→ **RECORDS FOR THIS EXERCISE**
━━━━━━━━

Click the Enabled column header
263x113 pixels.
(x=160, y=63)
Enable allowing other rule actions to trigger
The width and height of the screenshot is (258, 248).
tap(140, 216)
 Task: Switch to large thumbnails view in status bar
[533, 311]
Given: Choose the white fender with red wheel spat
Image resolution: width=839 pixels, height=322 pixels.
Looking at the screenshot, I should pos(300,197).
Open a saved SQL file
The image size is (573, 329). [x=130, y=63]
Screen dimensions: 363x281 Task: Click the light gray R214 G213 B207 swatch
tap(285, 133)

━━━━━━━━

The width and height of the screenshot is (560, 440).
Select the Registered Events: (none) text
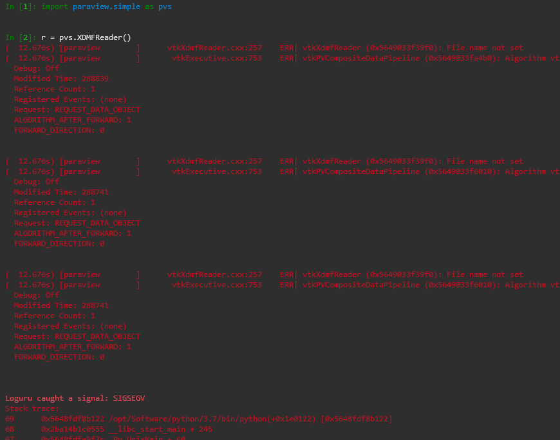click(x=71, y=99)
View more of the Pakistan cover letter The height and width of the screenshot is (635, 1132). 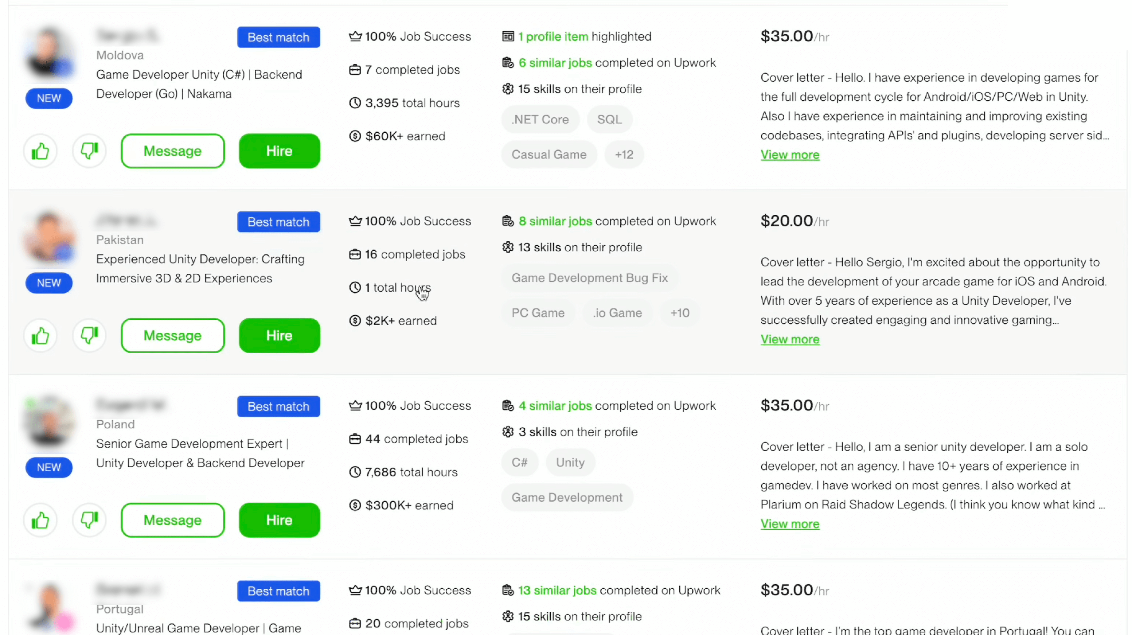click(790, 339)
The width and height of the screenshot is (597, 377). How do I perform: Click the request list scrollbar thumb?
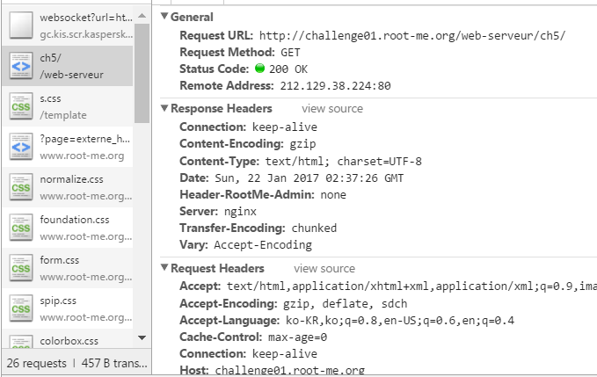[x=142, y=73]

━━━━━━━━

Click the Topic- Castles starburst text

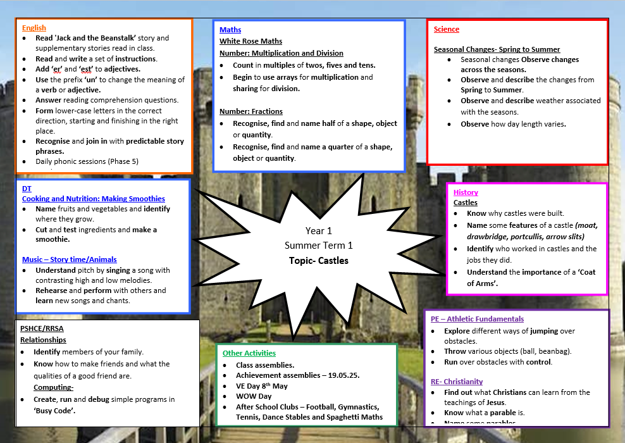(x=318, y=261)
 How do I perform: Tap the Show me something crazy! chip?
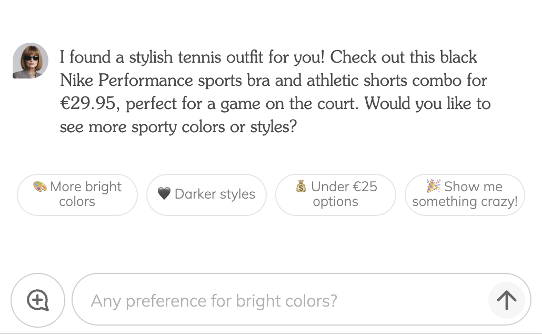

━━━━━━━━

→ **AIM OF THE TASK**
Starting at the line above that contains "Click the Topic- Castles starburst text", transcribe every line exactly through the line that contains "How do I perform: Tap", including that last one, and skip the pictures.

→ **OUTPUT BELOW**
Click the Topic- Castles starburst text

(x=318, y=261)
 How do I perform: Tap the Show me something crazy! chip?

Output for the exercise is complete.